Write out again only the lines running from the one that contains "プライバシーポリシー (130, 1091)" to the end of the records below, including both the first and the last.

### EXERCISE INPUT

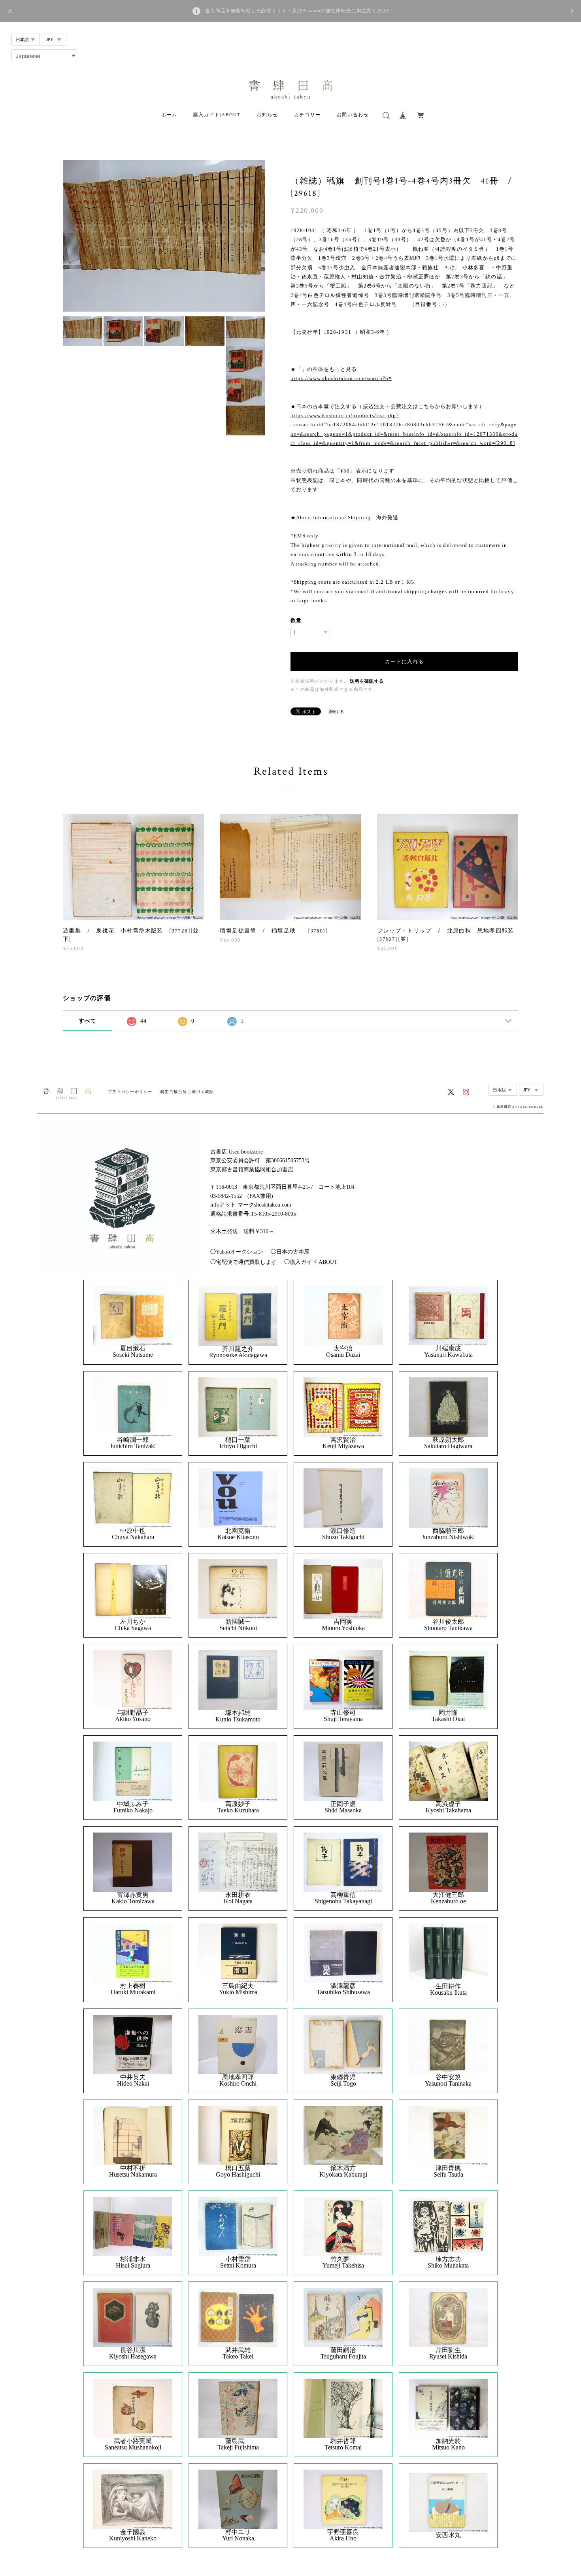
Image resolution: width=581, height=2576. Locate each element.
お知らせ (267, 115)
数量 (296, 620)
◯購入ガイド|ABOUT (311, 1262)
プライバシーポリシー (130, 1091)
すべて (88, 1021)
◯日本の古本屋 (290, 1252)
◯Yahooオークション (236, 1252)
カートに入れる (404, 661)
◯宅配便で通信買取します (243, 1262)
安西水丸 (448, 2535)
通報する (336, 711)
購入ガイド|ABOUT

######

COMPLETED TASK:
プライバシーポリシー (130, 1091)
すべて (88, 1021)
◯日本の古本屋 (290, 1252)
◯Yahooオークション (236, 1252)
カートに入れる (404, 661)
◯宅配便で通信買取します (243, 1262)
安西水丸 (448, 2535)
通報する (336, 711)
購入ガイド|ABOUT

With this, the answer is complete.